最近では、鍛冶屋のジョビとも仲良くなっためりるどんが、簡単な工具を作ってもらい、木工がかなり楽になっている。
ジョビは鍛冶屋の主で、意外と細マッチョなおじさんだ。頭も髭も白髪だが、体は鍛えた体をしており、顔も体も炉焼けしているのか赤い。
めりるどんがいろんな工具について発注するとき、いろいろと意見交換するので、ジョビのめりるどんへの対応はすこぶる良い。
釘もいくつか持っているが、できるだけ使わない方法で設計し、体重を支える要所要所にのみ釘を使った。残りは組み手を使う。
メジャーは長い布の切れ端に糸でメモリの役をさせるために縫い目を入れ、約1メートルと4人が感じた所に数字を縫い付けてある。
一旦1メートルと決めた長さを基準に、布を折りたたんで、その場所にメモリと数字を刺繍している。
メジャーは全部で8メートルの長さがある。
みぃ君と共同で家具を作るのに慣れてきためりるどんが、着々と作業を進めている。
みぃ君と仲の良い子供たち、タリン、ヨッシ、ノコノコが遠巻きに二人の作業を覗いている。これはいつもの光景だ。
みぃ君がタリンたちに笑って頷くと、三人の子供たちは歓声を挙げて、みぃ君の側に来た。
「見ててもいいけど、怪我をしない様にな。少し離れてた方が安全だぞ。」とみぃ君が注意する。
「「「はーーーーい」」」と子供たちはいつもの生返事をする。
「木をいろんな方向に向けて動かすから、ぶつからないようになっ。」と言って、作業に戻るみぃ君の手元を三人はしっかりと見つめる。
何が楽しいのか分からないが、いつもニコニコ楽しそうだ。
ごんさんは、午前中の早い時間に隣村に着いた。
ルンバに聞くと、港より少し陸地に入ったところに村長の家があり、羊毛などの売り買いは村長を通すことになっているそうだ。
舟を係留すると、ルンバやチャチャと三人で村長の家を目指した。
ベッグというこの村は、あまり漁業に力を入れておらず、少し内陸側の方で放牧などに力を入れており、家もまばらだ。村長の家がある辺りは広場の様に整えられているが、元々家がまばらなので、広場を作る意味があるのかどうかは疑問だ。
ごんさんは、広場を少しの間見まわした。
雑貨屋兼飲み屋が1軒。それだけだ。
村長の家以外には家が3軒広場に面していた。
土地を広々と利用しているとも言えるが、少し閑散とした印象を持った。
そのかわり家々は村を形成しているというよりも、あっちこっちに分散されて建てられている様だ。村の広場からそんなに歩かなくても良い距離を保つ様にはされている様だが、道もクネクネと大きく曲がっていたりと、その光景がベッグ村の特徴となっている。
「おっ!」とごんさんを見て声を掛けてきた人がいた。
ごんさんたちが住む村ザンダルでも何度か見かけた顔だ。村で見かけたというよりも、村の酒場で見かけたと言った方が正しい。
ぼさぼさの頭で、中背。少し猫背の男は、ごんさんを見てうれしそうに笑う。
「おおお!とうとう、あの酒をこの村にも卸してくれる様になったのか?」
今回、羊毛買い付けの為に来ただけで、お酒は持ってきていない。ザンダル村での消費に間に合っていない酒造りになので、他所にまで卸す程の量は用意できない。
「いや・・・。今日は羊毛を買い付けに来たんだ・・・。」とごんさんが申し訳けなさそうに答える。

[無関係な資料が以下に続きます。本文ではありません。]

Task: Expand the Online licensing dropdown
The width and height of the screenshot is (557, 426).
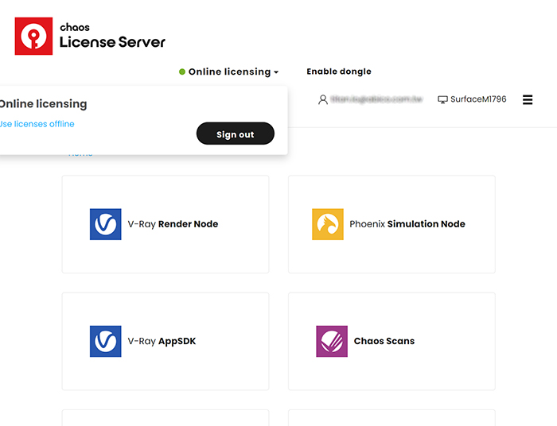Action: tap(229, 72)
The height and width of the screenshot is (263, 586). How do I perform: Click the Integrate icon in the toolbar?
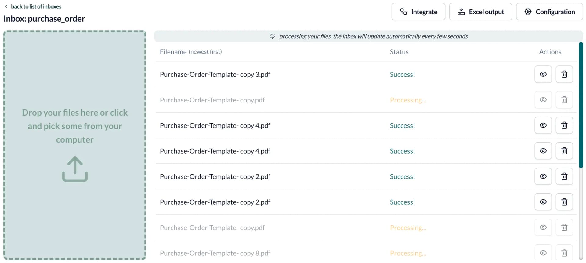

とたんに男の眉の間に皺が寄るが、「そうか・・・。あの酒はおいしいから時々ザンダルまで行っていたんだけど、こっちでも売ってもらえると助かるんだがなぁ。」と自分の要望をごんさんに伝え、期待感を込めてごんさんの返事を待っている。
「申し訳ない。ザンダルの消費量にも生産量が追い付いていないので、今のところは他所で売るのは難しいかなぁ・・・。」とごんさんが答える端から、「おいおい、あの酒はザンダルの物なんだから、まずはザンダル村での消費優先だ。」とルンバが睨みを利かせている。
男は肩をがっくり落として「そうか・・・。まぁ、所用でザンダルへ行く時に、また飲ませてもらうよ。」と村長の家とは別の方向へ歩み去って行った。
男を見送って、村長の家の前に3人が立った。
村長の家は、この村の平均的な家より少し大きく、土壁と木を組み合わせた家だ。
「羊毛を買いたいんだが~。」と少し声を大き目に扉に向かって話しかけると、扉が家の内側から開いた。
痩せこけて髭を蓄えた老齢の男性がごんさんを見て、「羊毛を買いたいって?」と促す。
「まぁ、中に入れや。」と言われて、ごんさんとルンバたちの三人は村長の家の中へ入った。